Ten Years In

Jonathan Slaght (L) and Sergei Avdeyuk (R) band a Blakiston’s fish owl. Photograph © Andrei Katkov

I’ve been working with Blakiston’s fish owls in Russia for ten years.

A decade of blizzards, floods, cramped quarters, and discovery; all to better understand this charismatic endangered species. The unwavering passion shown by my Russian colleagues Sergei Surmach and Sergei Avdeyuk has been nothing short of inspirational. These men have thrown everything at the owl–a true labor of love–working when there was time but not necessarily when there was money.

Together, the past decade that yielded a vast expansion of our scientific understanding of this salmon-eater and what we need to do to protect it.

Earlier this week, a peer-reviewed paper written by me and Sergei Surmach was released in Bird Conservation International, which is BirdLife International’s scientific journal. In many ways this paper is a culmination of our decade of work: a roadmap for Blakiston’s fish owl conservation in Russia.

Remarkably, between the time that paper was accepted (March 2015) and now (October 2015), several of the conservation recommendations we outline are already being enacted.
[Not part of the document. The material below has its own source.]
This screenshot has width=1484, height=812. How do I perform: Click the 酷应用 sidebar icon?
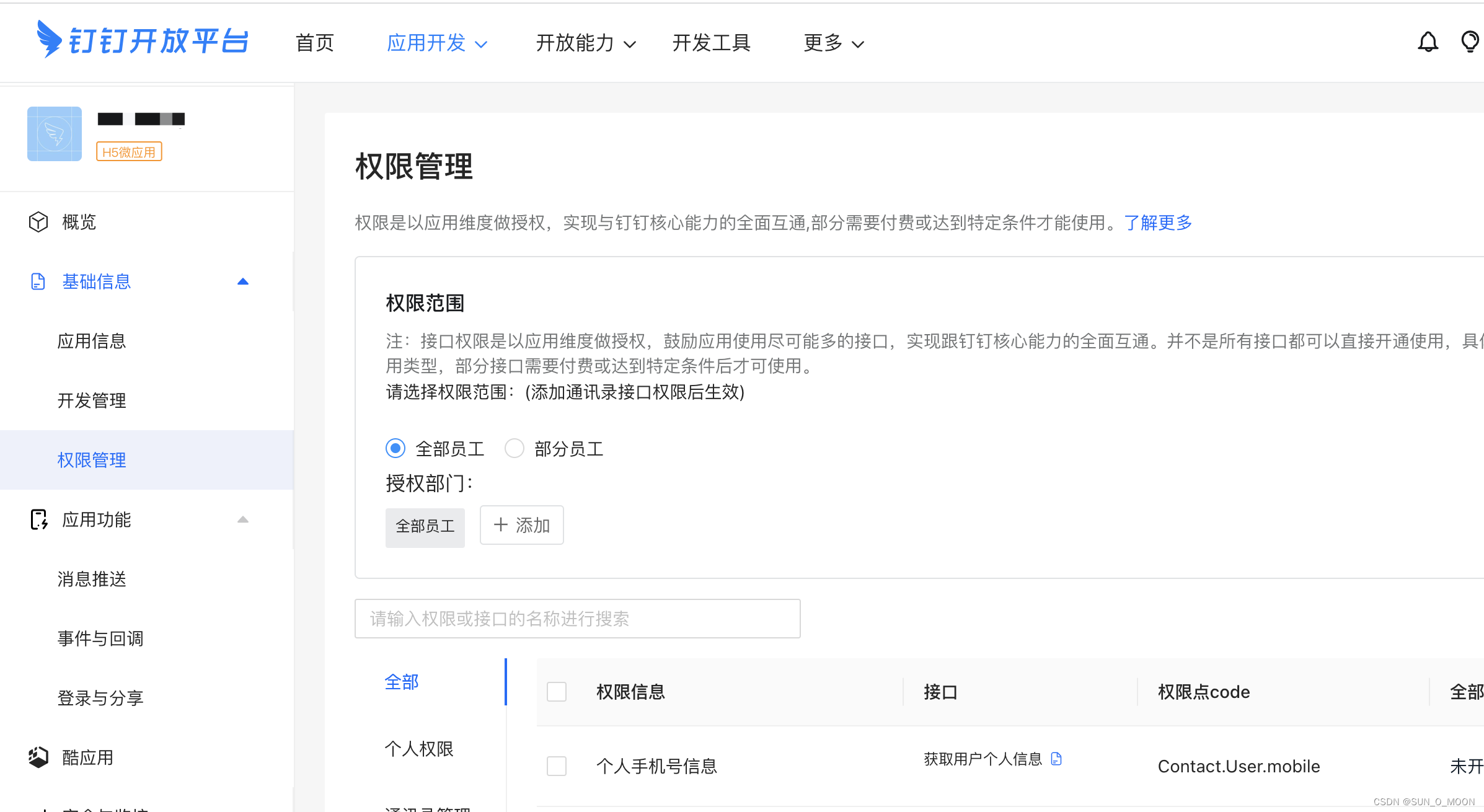pyautogui.click(x=38, y=757)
One logging company in the region, OAO Amgu, is helping identify important fish owl habitat patches to exclude from human disturbance, and another company, TerneyLes, is blocking road access to some ecologically-sensitive riverine forest important for the owls.

This evolving conservation success is by no means all my doing—the Sergeis are taking lead on this and we’re receiving support from several international NGOs—but it is tremendously satisfying to see the direction that fish owl conservation in Russia has gone over the past ten years.

To read the paper itself, available through October 2015 free of charge at Bird Conservation International, follow this link.

To see some media attention this paper has received, read an article by New York Times bestselling author Vicki Croke here (The Wild Life at WBUR; Boston’s National Public Radio station), another from Rooster’s Report, and one in Russian from RIA Novosti, a major domestic news source in Russia.

I’m eager to see what the next ten years bring for Blakiston’s fish owls.

One Reply to “Ten Years In”

  1. What spectacular news! It’s very exciting to see logging companies aiding in identifying critical conservation areas and helping to close old logging roads. I hope there is public and notable recognition of their contributions in order to encourage further cooperation?